Activation of
melatonin receptors induces cardioprotection. Mitochondrial
potassium channels (mKCa and mKATP) are involved in the signaling cascade of preconditioning. The
melatonin receptor agonist
ramelteon is an approved oral medication for treatment of
insomnia, but nothing is known about possible cardioprotective properties. We investigated whether (1)

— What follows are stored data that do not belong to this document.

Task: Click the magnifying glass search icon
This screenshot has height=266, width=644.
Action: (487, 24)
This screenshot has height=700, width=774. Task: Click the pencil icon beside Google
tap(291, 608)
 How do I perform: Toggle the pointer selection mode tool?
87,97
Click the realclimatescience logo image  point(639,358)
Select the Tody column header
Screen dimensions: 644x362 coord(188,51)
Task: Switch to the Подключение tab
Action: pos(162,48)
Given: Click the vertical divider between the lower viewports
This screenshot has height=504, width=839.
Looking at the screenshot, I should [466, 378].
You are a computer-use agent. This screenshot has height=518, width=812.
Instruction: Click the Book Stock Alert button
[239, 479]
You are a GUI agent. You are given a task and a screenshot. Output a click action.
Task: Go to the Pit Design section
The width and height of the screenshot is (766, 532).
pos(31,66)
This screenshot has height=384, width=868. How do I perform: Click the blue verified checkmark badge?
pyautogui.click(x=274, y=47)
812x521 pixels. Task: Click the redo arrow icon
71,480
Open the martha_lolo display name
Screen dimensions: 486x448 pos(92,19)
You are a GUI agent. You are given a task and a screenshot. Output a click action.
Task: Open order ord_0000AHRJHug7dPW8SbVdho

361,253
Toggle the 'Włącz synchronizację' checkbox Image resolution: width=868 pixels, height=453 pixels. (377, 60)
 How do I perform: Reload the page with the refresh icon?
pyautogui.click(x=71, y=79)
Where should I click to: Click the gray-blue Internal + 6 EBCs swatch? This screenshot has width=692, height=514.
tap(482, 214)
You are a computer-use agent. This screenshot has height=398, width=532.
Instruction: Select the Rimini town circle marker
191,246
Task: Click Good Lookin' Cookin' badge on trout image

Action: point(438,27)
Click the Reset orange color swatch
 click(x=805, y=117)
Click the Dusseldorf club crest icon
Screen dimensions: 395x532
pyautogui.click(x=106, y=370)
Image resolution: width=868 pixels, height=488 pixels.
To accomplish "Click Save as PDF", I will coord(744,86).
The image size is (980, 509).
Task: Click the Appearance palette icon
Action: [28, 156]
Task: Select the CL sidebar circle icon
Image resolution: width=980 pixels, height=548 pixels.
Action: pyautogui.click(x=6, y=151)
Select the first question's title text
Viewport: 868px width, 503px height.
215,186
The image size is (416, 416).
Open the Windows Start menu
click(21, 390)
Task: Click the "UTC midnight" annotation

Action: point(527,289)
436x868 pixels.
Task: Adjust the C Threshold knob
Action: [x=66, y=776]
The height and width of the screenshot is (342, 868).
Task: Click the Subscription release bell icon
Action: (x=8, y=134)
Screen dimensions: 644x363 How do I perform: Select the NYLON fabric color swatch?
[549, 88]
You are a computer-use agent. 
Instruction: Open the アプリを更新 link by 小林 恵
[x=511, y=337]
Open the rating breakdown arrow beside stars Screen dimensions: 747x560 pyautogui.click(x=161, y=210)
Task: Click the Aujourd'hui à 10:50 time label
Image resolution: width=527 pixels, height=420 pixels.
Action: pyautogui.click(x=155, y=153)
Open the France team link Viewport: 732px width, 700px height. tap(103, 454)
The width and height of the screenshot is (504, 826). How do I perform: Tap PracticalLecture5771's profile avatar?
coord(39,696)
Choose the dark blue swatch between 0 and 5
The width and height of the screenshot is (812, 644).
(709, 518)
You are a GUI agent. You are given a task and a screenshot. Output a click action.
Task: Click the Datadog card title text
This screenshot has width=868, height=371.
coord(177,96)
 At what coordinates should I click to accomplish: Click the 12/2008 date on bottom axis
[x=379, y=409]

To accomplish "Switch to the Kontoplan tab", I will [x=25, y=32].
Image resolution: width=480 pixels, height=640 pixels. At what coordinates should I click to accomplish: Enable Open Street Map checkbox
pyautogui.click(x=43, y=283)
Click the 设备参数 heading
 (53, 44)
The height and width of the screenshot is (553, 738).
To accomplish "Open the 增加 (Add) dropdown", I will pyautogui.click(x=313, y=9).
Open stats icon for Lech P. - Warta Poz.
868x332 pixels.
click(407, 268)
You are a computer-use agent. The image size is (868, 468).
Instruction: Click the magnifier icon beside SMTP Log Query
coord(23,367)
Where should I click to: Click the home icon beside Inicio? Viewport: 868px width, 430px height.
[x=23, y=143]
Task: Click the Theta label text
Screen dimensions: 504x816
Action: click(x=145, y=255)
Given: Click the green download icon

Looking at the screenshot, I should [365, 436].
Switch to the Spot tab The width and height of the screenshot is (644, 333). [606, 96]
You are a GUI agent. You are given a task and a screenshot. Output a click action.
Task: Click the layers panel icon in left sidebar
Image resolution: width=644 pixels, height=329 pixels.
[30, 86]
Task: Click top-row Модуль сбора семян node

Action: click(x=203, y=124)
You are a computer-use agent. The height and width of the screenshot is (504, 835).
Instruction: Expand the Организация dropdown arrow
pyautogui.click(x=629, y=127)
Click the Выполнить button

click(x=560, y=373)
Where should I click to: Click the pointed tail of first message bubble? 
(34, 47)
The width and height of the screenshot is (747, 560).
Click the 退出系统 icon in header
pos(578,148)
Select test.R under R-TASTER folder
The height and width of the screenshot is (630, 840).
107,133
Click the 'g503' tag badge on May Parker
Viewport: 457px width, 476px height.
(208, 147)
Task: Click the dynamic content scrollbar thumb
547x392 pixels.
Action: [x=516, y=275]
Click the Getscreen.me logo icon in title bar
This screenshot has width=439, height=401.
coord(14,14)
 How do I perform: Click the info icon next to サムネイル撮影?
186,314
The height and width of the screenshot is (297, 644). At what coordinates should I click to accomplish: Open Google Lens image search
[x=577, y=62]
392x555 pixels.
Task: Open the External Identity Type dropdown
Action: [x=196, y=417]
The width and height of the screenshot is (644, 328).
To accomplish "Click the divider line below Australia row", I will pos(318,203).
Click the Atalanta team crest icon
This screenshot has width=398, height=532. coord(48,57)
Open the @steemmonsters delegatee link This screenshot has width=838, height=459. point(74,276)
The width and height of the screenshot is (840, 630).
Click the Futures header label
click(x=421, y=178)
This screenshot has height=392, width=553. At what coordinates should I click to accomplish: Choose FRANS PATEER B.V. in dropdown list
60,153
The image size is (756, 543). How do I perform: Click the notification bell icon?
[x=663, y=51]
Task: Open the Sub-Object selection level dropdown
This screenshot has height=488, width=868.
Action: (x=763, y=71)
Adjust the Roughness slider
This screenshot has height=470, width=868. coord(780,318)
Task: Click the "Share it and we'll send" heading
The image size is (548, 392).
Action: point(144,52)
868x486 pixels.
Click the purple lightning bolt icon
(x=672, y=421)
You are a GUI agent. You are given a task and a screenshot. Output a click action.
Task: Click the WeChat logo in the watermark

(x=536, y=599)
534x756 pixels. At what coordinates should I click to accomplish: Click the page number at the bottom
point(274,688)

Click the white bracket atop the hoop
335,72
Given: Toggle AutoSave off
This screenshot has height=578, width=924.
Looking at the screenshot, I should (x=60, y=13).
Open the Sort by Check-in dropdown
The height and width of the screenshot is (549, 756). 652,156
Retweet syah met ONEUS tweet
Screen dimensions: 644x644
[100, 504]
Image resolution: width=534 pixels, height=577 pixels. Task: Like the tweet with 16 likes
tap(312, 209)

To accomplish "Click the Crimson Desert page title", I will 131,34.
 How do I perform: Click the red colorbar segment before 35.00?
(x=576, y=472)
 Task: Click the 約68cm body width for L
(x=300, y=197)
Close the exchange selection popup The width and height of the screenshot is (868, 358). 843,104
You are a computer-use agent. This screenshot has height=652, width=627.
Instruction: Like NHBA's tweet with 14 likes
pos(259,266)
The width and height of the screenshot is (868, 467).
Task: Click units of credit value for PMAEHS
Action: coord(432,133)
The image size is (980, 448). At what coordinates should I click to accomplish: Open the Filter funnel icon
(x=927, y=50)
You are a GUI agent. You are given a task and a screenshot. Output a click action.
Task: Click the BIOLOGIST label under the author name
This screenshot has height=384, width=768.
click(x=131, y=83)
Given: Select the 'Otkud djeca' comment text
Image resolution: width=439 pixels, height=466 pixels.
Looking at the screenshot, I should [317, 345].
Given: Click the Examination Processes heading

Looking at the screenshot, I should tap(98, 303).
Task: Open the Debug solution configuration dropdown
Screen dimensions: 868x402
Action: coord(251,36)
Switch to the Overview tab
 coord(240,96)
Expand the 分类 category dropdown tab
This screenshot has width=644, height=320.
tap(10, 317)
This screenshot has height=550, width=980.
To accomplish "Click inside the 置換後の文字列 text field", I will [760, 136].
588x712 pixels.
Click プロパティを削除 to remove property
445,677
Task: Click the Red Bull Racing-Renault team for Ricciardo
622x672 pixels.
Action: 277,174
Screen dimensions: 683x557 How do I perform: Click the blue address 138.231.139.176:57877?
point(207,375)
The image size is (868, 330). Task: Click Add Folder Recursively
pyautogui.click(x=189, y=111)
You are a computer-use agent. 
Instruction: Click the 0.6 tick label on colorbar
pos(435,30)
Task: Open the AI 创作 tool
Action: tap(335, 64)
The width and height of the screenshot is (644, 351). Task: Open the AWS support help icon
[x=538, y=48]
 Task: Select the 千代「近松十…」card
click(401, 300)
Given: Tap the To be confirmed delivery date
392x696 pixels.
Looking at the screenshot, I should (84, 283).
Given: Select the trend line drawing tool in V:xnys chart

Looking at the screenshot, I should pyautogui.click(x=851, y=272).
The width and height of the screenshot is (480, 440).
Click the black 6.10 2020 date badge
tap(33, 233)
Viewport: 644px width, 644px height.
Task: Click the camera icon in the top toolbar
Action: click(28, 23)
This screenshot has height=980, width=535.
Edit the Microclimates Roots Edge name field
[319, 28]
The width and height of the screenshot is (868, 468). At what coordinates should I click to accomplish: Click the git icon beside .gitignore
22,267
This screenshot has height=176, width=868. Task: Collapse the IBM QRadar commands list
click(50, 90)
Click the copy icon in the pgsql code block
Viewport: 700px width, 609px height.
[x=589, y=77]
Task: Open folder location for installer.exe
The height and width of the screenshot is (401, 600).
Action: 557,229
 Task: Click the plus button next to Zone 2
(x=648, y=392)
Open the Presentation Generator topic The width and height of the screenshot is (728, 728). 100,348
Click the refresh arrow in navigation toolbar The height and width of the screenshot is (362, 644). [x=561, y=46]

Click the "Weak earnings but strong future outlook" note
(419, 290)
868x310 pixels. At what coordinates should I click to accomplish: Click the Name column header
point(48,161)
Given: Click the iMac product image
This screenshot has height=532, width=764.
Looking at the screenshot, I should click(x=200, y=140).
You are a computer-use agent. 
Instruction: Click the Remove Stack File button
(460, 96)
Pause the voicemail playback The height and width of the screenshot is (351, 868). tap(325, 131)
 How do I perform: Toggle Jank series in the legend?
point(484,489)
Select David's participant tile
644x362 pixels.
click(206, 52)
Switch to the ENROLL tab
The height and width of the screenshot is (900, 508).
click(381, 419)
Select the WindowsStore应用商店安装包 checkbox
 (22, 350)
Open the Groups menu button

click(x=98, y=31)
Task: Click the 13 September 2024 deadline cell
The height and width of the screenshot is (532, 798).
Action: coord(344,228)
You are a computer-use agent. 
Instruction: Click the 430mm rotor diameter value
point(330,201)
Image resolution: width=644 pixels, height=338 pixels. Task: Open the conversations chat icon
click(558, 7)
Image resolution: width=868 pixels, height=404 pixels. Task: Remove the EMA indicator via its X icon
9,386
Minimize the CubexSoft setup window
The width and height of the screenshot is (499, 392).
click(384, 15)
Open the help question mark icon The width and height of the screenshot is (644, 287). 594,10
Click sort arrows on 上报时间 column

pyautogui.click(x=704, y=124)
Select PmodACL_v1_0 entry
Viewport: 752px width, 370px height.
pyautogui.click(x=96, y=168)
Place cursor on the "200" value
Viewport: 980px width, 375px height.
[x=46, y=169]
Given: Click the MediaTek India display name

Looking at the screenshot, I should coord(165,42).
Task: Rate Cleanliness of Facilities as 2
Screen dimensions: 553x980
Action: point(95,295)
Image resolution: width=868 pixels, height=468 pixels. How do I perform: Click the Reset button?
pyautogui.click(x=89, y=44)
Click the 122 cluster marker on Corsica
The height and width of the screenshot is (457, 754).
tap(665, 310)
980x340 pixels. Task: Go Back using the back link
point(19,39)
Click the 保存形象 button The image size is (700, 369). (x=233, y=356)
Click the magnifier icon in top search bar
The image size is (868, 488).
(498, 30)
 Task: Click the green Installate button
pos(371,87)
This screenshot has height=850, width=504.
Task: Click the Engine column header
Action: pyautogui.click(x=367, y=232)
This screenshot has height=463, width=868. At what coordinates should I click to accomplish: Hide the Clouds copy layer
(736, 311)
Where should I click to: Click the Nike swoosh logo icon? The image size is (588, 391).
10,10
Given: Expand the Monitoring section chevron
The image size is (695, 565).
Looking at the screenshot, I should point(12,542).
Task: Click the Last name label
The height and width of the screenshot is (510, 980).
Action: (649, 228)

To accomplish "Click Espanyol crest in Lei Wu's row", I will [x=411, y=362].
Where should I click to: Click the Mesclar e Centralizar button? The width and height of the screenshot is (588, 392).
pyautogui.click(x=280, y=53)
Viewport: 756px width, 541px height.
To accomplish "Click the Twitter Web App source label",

ramelteon induces cardioprotection mediated by the
melatonin receptor; (2) this effect is concentration-dependent; and (3) mKCa and/or mKATP channels are critically involved in
ramelteon-induced cardioprotection. Hearts of male Wistar rats were randomized and placed on a Langendorff system, perfused with
Krebs-Henseleit buffer at a constant pressure of 80 mm Hg. All hearts were subjected to 33 minutes of global
ischemia and 60 minutes of reperfusion. Before, ischemic hearts were perfused with different concentrations of
ramelteon (0.01-5 μM) for determination of a concentration-effect curve. In subsequent experiments, the lowest protective concentration of
ramelteon was administered together with
paxilline (mKCa channel inhibitor) and
5-hydroxydecanoate (mKATP channel inhibitor). To determine whether the reduction of
ischemia and
reperfusion injury by
ramelteon is mediated by
melatonin receptor, we combined
ramelteon with
luzindole, a
melatonin receptor antagonist.
Infarct size was determined by
triphenyltetrazolium chloride staining. In control animals,
infarct size was 58% ± 6%.
Ramelteon in a concentration of 0.03 µM reduced
infarct size to 28% ± 4% (P < 0.0001 vs. Con). A lower concentration of
ramelteon did not initiate cardioprotection, and higher concentrations did not further decrease
infarct size.
Paxilline,
5-hydroxydecanoate, and
luzindole completely blocked the
ramelteon-induced cardioprotection. This study shows for the first time that (1)
ramelteon induces cardioprotection through
melatonin receptor; (2) the effect is not concentration-dependent; and (3) activation of mKCa and mKATP channels is involved.